Third — and this cuts directly against the bear thesis — the XPLR distribution cut, painful as it was for that subsidiary's holders, was a rational and arguably shrewd defensive move that de-risked the structure rather than letting it fail. Management saw the equity window close and acted decisively to fund the CEPF buyouts from internal resources rather than diluting into a depressed price. That is competent capital allocation under stress, not the behavior of a team in denial. Fitch's view that the cut was credit-supportive is fair. A bull can reasonably argue that NextEra has already absorbed and managed the very risk this article flags.
Fourth, the GAAP and adjusted numbers converged this quarter — $1.04 against $1.09 — which is a sign of earnings quality, not a red flag, in the period actually reported.
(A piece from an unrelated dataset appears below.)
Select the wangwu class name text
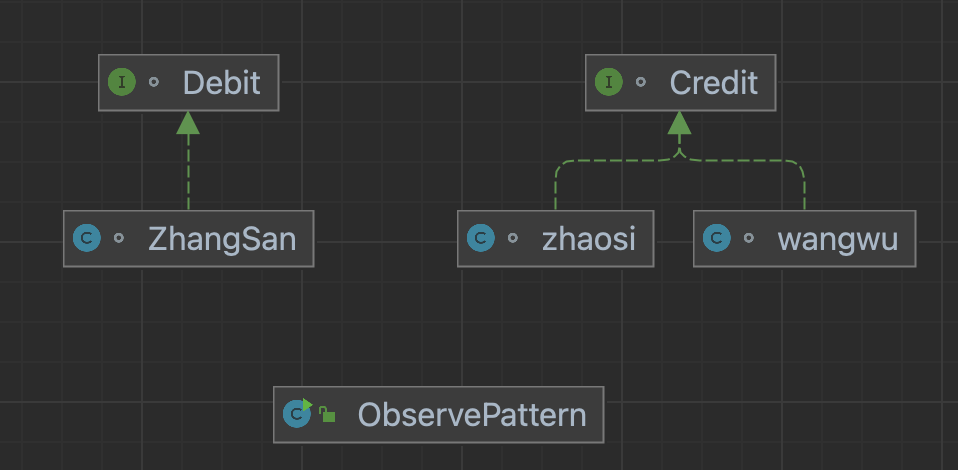The height and width of the screenshot is (470, 958). click(837, 238)
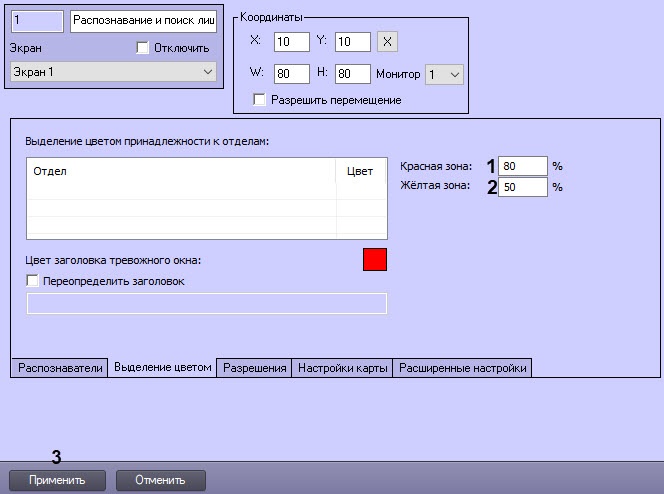Click the Отменить button

point(160,480)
And the company's funding diversity, while exposed to rates, is genuinely broader and more sophisticated than most utilities can muster, which gives it more shock absorbers than a pure-play developer would have.
The bull case, in short, is not wrong about the assets. It is, this piece argues, too sanguine about the price and the correlated risks embedded in it.
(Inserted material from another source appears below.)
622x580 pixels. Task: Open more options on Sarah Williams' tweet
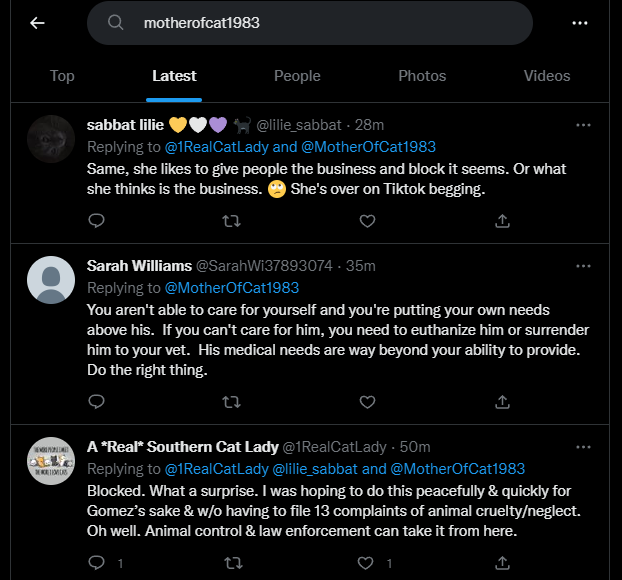point(583,266)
The bet you are actually making
So what is the trade? Buying NEE at a growth premium is a bet that a superb regulated utility plus a large subsidy-dependent developer, financed by a rate-sensitive and complex capital stack, deserves to trade above the sector through a higher-for-longer rate environment and an uncertain policy future. Selling or avoiding it is a bet that the premium is too thin a margin of safety for a cluster of correlated risks — funding cost, subsidy dependence, financial complexity, and dual concentration — that the company's own financing vehicle just demonstrated can bite. Neither bet requires believing NextEra is a fraud or that its assets are bad. The disagreement is entirely about what the right multiple is for a construction company that the market has decided to call a compounder.
The kicker
The cleanest evidence in this entire case was authored not by a skeptic but by NextEra itself. When the equity window slammed shut, the company did not issue a reassuring press release insisting nothing was wrong; it cut an entire distribution to zero, renamed the subsidiary, and spent $3.7 billion buying back obligations it could no longer roll over. That is not the behavior of a business immune to the cost of capital — it is the behavior of one that just got a very expensive lesson in it, inside a corner of the empire most NEE shareholders never look at. The 22x multiple says the lesson was contained to XPLR. The forensic case says the lesson was the canary, and the cage is the same.
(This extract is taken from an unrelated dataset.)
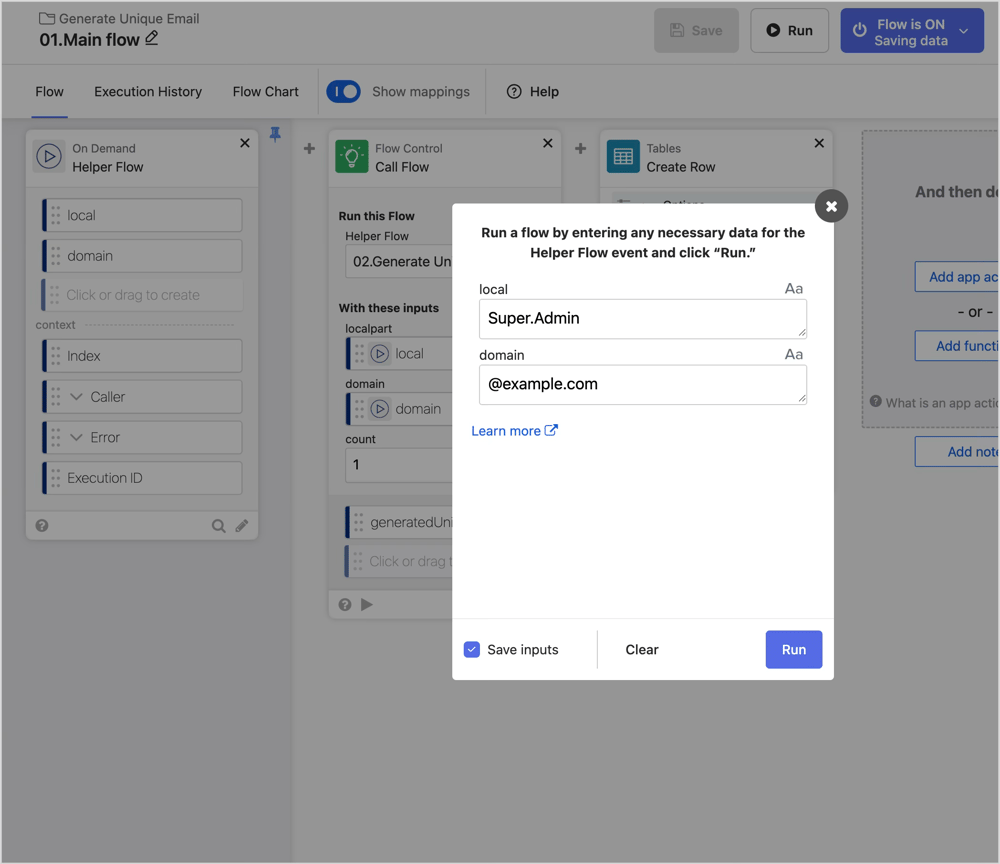Screen dimensions: 1000x864
Task: Click the Aa type icon for local field
Action: point(794,289)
The market priced XPLR's collapse as a footnote; the colder read is that it was a stress test the whole NextEra structure quietly took — and the premium assumes the rest of the cage will pass a test the canary already failed.
Disclaimer
This article is produced for informational and educational purposes only and does not constitute investment advice, a solicitation, or a recommendation to buy or sell any security. All data cited reflects information available as of the publication time noted above. Market conditions may change materially between publication and when you read this. Past performance of any strategy referenced is not indicative of future results. Consult a qualified financial advisor before making investment decisions.